As the Sixers make an attempt to retain several key free agents this summer, his lack of connection to their current guys might hold him back from making a similar impact on Tobias Harris and Jimmy Butler. But putting another good communicator on the staff who is young enough to relate to their players is always a good thing.
He is not being brought here just to be a smooth talker, however. Knicks coach David Fizdale has called Udoka, "organized, sharp, and a great communicator." Popovich has called him, "well respected, very knowledgable, hard-working."
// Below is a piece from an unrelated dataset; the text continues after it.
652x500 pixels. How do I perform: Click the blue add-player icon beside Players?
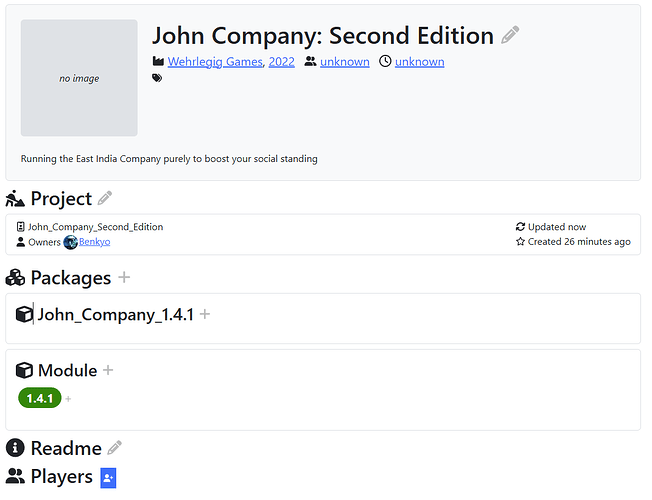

Some will look at this hire with concern about whether it creates an echo chamber with what they already have in place. And while it's easy to say that another Spurs guy will just agree with everything Brown says and keep things exactly as they are, that is not the reputation Udoka brings to Philadelphia. It's generally not the reputation of any of the Spurs assistants — they share a belief about sharing the basketball and playing the game a certain way, but they believe in democratizing their decisionmaking and taking the best of everyone to create a greater whole.
Less is known about Udoka's chops as a tactician/X's and O's guy, and the extent of his head coaching experience has come in Summer League, where he has led the Spurs outfit a couple of times out in Las Vegas. He's not as big of a name as a guy like Avery Johnson, who Brown chatted with this week.
But in some ways, it's a fairly brave choice for Brown to put a young guy with head coaching aspirations on his staff after the chatter about his job security at the end of this past season. Udoka would not have left an assistant job in San Antonio if he wasn't looking to climb the ladder, and with a prominent role on the staff of a team with championship aspirations, he will become more visible than he has ever been as an assistant coach.
The Sixers would not comment on Udoka's place on the bench at this stage of the process, but there will be a new face in a prominent spot on the bench once again this year.